Take the film The Social Network, for example. It has rightly been hailed as a parable for our times, a prescient, trenchant analysis of the human costs of blindly pursuing wealth or ambition. But the point the film makes repeatedly is that Facebook didn't change how people interacted, it just created a new medium for what we have always done: form groups, include and exclude, be dazzled by new toys and then absorb them into the rhythms of our lives or lose interest in them altogether. We still have social networks; we still want to read books and the news and watch films; we just have new tools for pursuing old interests.

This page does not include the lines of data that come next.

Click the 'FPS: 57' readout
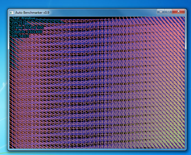pyautogui.click(x=19, y=23)
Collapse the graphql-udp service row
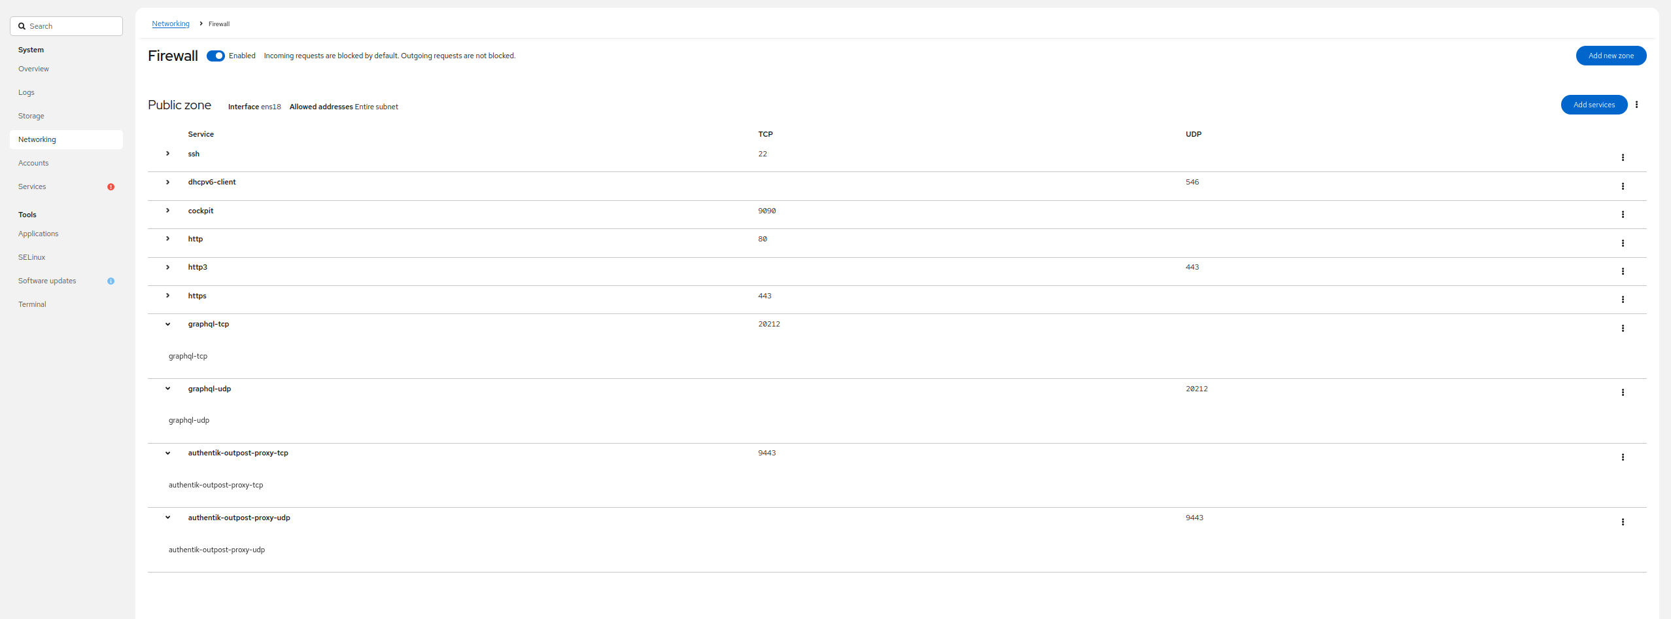 (x=168, y=389)
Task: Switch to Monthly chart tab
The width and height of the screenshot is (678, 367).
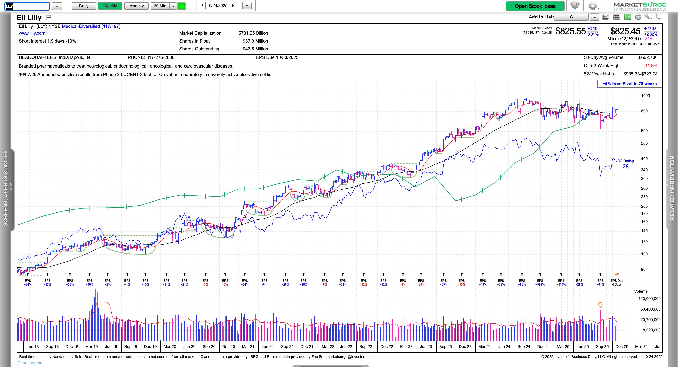Action: coord(136,6)
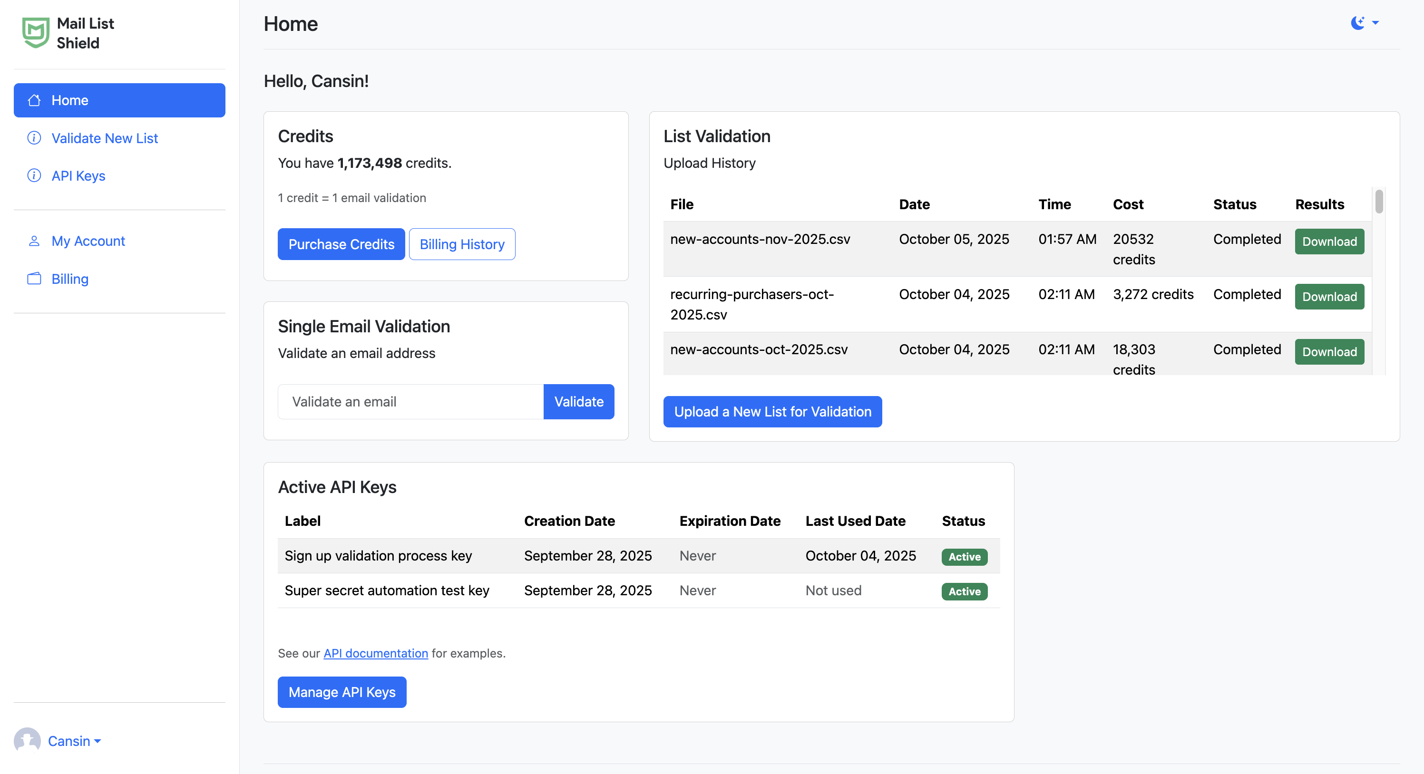Click the Active badge for Super secret automation key

(964, 591)
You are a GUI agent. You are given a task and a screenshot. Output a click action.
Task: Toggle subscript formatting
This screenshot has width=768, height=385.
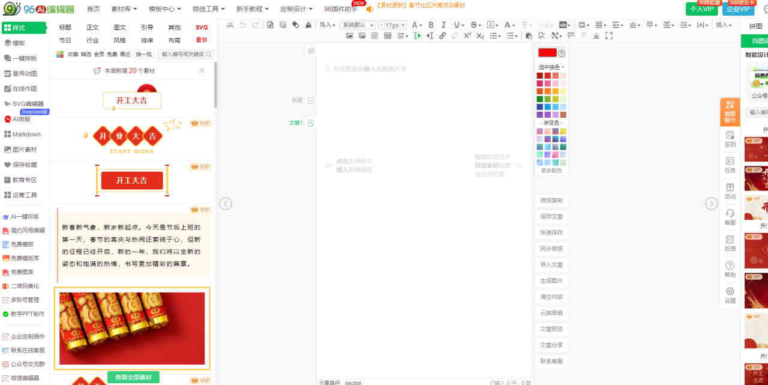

I'm not urging complacency – far from it. Essential values are endangered from many sides: not least from the inside, as cupidity threatens to transform our entire world into a marketplace. But we have always needed to protect ourselves from avarice: it is one of the seven deadly sins, after all, suggesting it's been around for a while. Heedless materialism, the belief that everything valuable can be measured, the serious threat to the humanities and higher education on the basis that they don't generate revenue: these are not being driven by digital media or Facebook, but by the ever-increasing consolidation of wealth in the hands of a few (like Zuckerberg) and the shrinking of our fields of vision. The extreme short-termism of our thinking and our galloping historical ignorance merely exacerbate our natural tendency to see anything new as potentially apocalyptic. At the edge of the known world, there be dragons: the world becomes more frightening the more we limit what we know. The solution to our fears about new technologies lies not in the future, but in the past.

In April 1923, an article called The Get-There Sex began with the well-known fact that men refuse to ask for directions when driving, whereas women always will. Cars (another new technology threatening civilisation) had been widely affordable for less than a decade, but people had already figured that out. Call it a metaphor: we're always driving madly forward, but can never tell where we're going, and we refuse to ask for directions from the only people who might be able to help: the ones who've gone before us.

Our friend Edward Martin offered some sound advice: "What then does the future depend upon? Evidently it depends upon the relations of men, of the people in the world, of the nations, of labour and capital, of the different religions and their adherents. If men can only realise how much more wonderful they are than they have been used to think, how vastly greater the possibilities of life are than they have imagined ... if they can learn self-government and self-restraint, if they can learn to work together ... without the necessity of wholesale fighting, they can have everything."

That is as true now as it was in 1922 – and my bold prediction for the future is that it will be just as true in another 100 years.

Sarah Churchwell is writing a book about the events in 1922-1923 that inspired F Scott Fitzgerald's 'The Great Gatsby'.